Capcoch Primary School, Rhondda Cynon Taf, has outstanding parental engagement. Through adult learning, better communication and community events, parents have become more involved and their voice has grown. As a result, attendance has risen, standards have improved and parents have taken part in fundraising for the school.


Number of pupils: 134
Age range: 3 - 11 years
Date of Estyn inspection: February 2013

Context and background to sectorleading practice

Capcoch Primary School is in Abercwmboi, in the Cynon Valley between Aberdare and Mountain Ash.The school has seven classes including two specialist classes for pupils across the authority. One is for hearing impairment and the other for pupils with speech and language difficulties. Twenty per cent of pupils have additional learning needs and a very few pupils have a statement of special educational need. Around 40% of pupils are entitled to free school meals. This is above local and national averages and has risen steadily in the last four years. There are currently 134 upils in e school. English is the main home language of most pupils. Capcoch Primary is a Community First area with 90% of its families lying beneath the line of poverty. The headteacher was appointed in September 2009 and the deputy headteacher in September 2012. 
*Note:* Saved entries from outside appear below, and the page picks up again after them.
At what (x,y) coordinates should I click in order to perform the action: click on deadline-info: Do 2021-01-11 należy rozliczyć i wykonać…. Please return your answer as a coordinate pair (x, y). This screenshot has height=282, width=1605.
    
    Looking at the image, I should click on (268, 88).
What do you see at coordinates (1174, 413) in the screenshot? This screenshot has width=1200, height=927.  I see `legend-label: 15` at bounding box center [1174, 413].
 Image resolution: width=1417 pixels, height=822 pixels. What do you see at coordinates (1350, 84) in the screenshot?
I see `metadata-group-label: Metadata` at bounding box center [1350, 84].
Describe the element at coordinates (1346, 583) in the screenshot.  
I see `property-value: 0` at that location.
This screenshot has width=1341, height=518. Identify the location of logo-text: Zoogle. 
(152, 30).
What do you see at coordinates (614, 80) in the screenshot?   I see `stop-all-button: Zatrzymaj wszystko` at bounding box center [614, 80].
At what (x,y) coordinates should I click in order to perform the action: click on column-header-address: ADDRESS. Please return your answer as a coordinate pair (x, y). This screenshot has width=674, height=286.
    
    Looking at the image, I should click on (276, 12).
Capcoch Primary school identified a need to break down barriers between the school and families. They wanted to encourage parents to play an active part in the life of the school and take a close interest in their child’s education.

The school wished to improve parents’ perceptions of school life and help raise educational aspirations.

The key was developing a strategy to envelop trust and build relationships. This was established by initiating family outreach and support, adult learning classes, the running of a wealth of after school provision including holiday activities, parenting and community projects. Reaching out to families allowed our school to work in partnership with parents and look at any schooling issues a pupil might have in a different light.

Nature of strategy or activity identified as sector-leading practice

We encouraged families to enroll in school based adult learning programmes such as Literacy, Numeracy, ICT and parenting skills. We felt it was important to get parents back to the working environment and hoped this would help them encourage their children and raise their own personal aspirations.

Capcoch school offers programmes to develop skills such as how to live healthily, cooking, mnutrition, internet safety mand generalm parenting skills.m In conjunction with these courses, the school inroduced a breakfast club that had a positive impact on attendance and punctuality. The school also offers specific interventions focused on the whole family that include after school clubs and evening classes. 

The school discussed with parents the best way to identify and incorporate their views in shaping the direction of the school. This created new opportunities to extend invitations for parents or carers to meet on a regular basis to discuss arange of school topics and offer their opinions. It was an ideal opportunity to seek the views of parents and develop a stronger partnership with them. In general this process helped:

  • develop and improve a dialogue between  parents and school;
  • the school continue to make improvements;
  •  improve staff awareness of the needs of the pupils; and
  • raise the profile of the school in the wider community.

As a result of this work, a group of parents formed ‘The Friends of Capcoch Primary’. This group acts as a critical friend of the school and continues to work tirelessly to raise funds and offer their views as parents. The school has gained a reputation in the community for being open and very flexible in their approach to communicating with parents. 

Parental engagement has become a priority in the school. Members of staff ensure that parents are involved as an integral part of theirchild’s learning and that their views inform school improvement arrangements. 

The uses of new technologies for communicating with parents has become a focus and we continue to look for ways to improve this. The school now has Twitter, Facebook, Blog and moodle pages as well as the more traditional methods of communication. The school provides an option to choose the method of information delivery that parents prefer. As with other aspects linked to this initiative this is identified through giving parents a voice. It is something they can be part of and helps us to improve as a school.

Impact on provision and learners’ standards

This work has had a positive impact on standards and the wellbeing of our pupils.

  • Standards have improved, especially at KS 2 and our results place us above the average for our family in mathematics, English and science.
  • Improved communication with parents has led to a level of involvement not witnessed at the school before. Parents wanted to be involved in the running of the school with nominations for governors rising by 50%.
  • The Friends of Capcoch grew and parents actively began raising funds for resources to equip the school.
  • The training of staff to improve pupils’ language through play saw more involvement with parents at pre school. This has led to improved attendance.
  • Attendance at parental evenings and other activities such as concerts, open days and sports days has improved significantly. This added involvement and participation has made an impact on standards across the school.
  • When questioned, parents have a positive attitude towards the school and actively engage with the school to make it better.
  • Attitudes towards attendance have changed and attendance has improved from 88% to 92.5%. 
  • All parents attending parental learning classes achieved at least a GSCE grade C in numeracy.